Also mir scheint es schon der gleiche Anmeldedialog zu sein!

Aber mir ist gerade etwas ganz merkwürdiges aufgefallen, wenn ich bei dem Anmeldedialog irgendwelche erfundenen Login-Daten angebe, komme ich rein! 

Habe es gerade mit dem Büro-PC probiert (XP Pro), es funktioniert ohne Probleme. Mein Problem befindet sich zw. Netbook (XP Home) und meinem PC (Vista Ultimate 64)


----------



## Shady (5. Juli 2009)

Von was auf was willst du zugreifen?


----------



## D.I.Y (5. Juli 2009)

Mein PC -> Netbook: funktioniert
Netbook -> Mein PC: verlangt Login-Daten, irrelevant ob richtig oder nicht
Büro-PC -> Mein PC: funktioniert

usw. alles funktioniert, bis auf Netbook -> Mein PC


----------



## Shady (5. Juli 2009)

Sind die Usernamen auf dem Büro-PC und auf deinem PC gleich, ebenso Passwort, aber auf Netbook und deinem PC unterschiedlich?


----------



## D.I.Y (5. Juli 2009)

Also der Büro-PC hat gar kein Passwort, aber ein normales Benutzerkonto, das sich mit dem Namen von meinem unterscheidet.

Das Netbook hat ein Konto das sich mit dem Namen unterscheidet und kein Passwort hat und ein Konto das den gleichen Namen hat und ein Passwort das sich unterscheidet.

Und siehe da: auf dem Netbook mit dem Konto das sich unterscheidet und ohne Kennwort funktioniert es auch tadellos!


----------



## Shady (5. Juli 2009)

Ich vermute, dass er sich als User mit dem gleichen Namen authentifizieren will. Da es ein unterschiedliches Kennwort ist, will er aber nich. Wenn du die Passwörter änderst, dass sie gleich sind... Wie schaut's dann aus?


----------



## D.I.Y (5. Juli 2009)

Also jetz habe ich ein paar Sachen ausprobiert:

Wenn ich das Passwort von dem gleichnamigen Account entferne, geht es immer noch nicht. Bei dem anderen Account (anderer Name) habe ich ein Passwort gemacht: es geht.

Jetzt mach ich mir einfach ein Konto mit einem anderen Namen.


----------



## Shady (5. Juli 2009)

D.I.Y schrieb:


> Also jetz habe ich ein paar Sachen ausprobiert:
> 
> Wenn ich das Passwort von dem gleichnamigen Account entferne, geht es immer noch nicht.

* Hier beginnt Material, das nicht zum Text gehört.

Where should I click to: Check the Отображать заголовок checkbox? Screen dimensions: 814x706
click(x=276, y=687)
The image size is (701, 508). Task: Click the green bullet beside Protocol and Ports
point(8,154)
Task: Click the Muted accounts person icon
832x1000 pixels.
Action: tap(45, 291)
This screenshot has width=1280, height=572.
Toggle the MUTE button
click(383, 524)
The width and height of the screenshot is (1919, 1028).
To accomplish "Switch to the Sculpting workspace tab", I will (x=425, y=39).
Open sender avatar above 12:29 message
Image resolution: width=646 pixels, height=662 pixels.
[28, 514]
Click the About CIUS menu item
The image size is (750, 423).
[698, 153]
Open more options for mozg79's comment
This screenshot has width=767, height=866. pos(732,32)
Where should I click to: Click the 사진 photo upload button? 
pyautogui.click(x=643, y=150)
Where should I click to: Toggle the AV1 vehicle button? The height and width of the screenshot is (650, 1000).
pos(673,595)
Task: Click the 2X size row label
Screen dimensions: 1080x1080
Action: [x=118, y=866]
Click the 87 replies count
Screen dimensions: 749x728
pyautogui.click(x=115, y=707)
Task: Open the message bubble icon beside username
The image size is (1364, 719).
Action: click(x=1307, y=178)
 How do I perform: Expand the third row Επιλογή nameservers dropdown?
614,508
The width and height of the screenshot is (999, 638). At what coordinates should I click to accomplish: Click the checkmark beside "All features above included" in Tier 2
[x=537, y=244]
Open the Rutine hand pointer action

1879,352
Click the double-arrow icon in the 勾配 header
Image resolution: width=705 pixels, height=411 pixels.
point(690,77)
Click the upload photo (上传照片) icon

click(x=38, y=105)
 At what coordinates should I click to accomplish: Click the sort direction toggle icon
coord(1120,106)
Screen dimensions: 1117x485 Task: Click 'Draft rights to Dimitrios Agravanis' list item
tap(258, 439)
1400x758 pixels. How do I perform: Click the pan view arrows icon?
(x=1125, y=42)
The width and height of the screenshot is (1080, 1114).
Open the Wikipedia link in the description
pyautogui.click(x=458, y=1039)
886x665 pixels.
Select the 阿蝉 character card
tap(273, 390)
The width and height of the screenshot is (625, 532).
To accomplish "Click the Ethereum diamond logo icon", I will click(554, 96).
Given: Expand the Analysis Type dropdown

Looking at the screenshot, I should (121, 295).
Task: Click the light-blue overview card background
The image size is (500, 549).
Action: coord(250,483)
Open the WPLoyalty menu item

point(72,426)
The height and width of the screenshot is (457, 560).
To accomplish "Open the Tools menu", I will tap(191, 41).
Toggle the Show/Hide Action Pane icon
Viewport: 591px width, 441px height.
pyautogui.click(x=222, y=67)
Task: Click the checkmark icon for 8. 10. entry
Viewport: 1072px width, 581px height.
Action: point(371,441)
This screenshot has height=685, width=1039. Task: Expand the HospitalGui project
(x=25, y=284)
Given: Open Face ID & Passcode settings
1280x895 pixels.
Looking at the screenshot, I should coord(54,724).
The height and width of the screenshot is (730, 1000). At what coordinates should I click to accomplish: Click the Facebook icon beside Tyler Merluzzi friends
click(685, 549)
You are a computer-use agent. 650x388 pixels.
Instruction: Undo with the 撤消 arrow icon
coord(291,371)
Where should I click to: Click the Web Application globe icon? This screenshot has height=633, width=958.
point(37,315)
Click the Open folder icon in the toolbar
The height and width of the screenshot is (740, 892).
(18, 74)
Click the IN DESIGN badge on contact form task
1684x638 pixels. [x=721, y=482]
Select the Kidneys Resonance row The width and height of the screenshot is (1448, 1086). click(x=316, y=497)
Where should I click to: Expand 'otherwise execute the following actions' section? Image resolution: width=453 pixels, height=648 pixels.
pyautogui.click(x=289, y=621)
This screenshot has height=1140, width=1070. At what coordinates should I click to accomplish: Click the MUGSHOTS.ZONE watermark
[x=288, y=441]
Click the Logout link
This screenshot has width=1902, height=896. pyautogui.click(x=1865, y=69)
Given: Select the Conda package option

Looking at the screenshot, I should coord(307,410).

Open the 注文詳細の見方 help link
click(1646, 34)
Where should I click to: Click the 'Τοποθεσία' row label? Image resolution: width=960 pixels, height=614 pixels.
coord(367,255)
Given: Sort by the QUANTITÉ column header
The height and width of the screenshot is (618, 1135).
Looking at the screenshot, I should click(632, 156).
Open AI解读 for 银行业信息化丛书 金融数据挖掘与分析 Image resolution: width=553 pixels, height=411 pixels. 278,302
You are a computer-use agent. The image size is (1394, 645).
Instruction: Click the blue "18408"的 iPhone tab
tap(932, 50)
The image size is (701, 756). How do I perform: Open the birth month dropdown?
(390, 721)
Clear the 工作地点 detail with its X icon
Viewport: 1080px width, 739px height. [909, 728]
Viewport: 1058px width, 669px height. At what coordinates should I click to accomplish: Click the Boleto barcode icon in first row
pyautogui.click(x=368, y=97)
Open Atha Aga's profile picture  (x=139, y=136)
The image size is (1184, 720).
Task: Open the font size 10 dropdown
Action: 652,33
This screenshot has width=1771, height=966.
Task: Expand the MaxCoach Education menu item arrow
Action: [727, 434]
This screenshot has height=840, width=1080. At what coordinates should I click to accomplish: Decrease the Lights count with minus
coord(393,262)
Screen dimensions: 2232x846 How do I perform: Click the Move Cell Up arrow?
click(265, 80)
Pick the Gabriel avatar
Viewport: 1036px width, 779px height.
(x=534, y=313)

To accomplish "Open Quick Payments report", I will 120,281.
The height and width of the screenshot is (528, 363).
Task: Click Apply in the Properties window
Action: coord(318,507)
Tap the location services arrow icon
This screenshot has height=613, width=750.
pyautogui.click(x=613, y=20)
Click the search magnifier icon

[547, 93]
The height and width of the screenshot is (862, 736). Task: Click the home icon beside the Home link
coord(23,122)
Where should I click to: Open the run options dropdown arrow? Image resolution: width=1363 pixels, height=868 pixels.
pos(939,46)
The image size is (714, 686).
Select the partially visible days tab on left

Bei dem anderen Account (anderer Name) habe ich ein Passwort gemacht: es geht.
> 
> Jetzt mach ich mir einfach ein Konto mit einem anderen Namen.



Trotzdem eine merkwürdige Sache... Kennwortgeschütztes Freigeben ist deaktiviert, Benutzerkonten mit unterschiedlichen Namen gehen, gleiche aber nicht... Die Ursache würde mich jetzt schon mal interessieren...


----------



## D.I.Y (5. Juli 2009)

Ich denke deine Vermutung war richtig, also gleiche Namen heißen für Windows gleiches PW, wenn das nicht stimmt fragt er...


----------



## Margash (6. Juli 2009)

Das ist ein bekanntes Phänomen unter Windows, die Dateifreigabe kann nicht zwischen zwei Benutzern mit gleichem Namen unterscheiden. (PC1\HansMuster = PC2\HansMuster)
Wenn du den User auf dem Netbook umbenennst sollte das Problem gelöst sein.


----------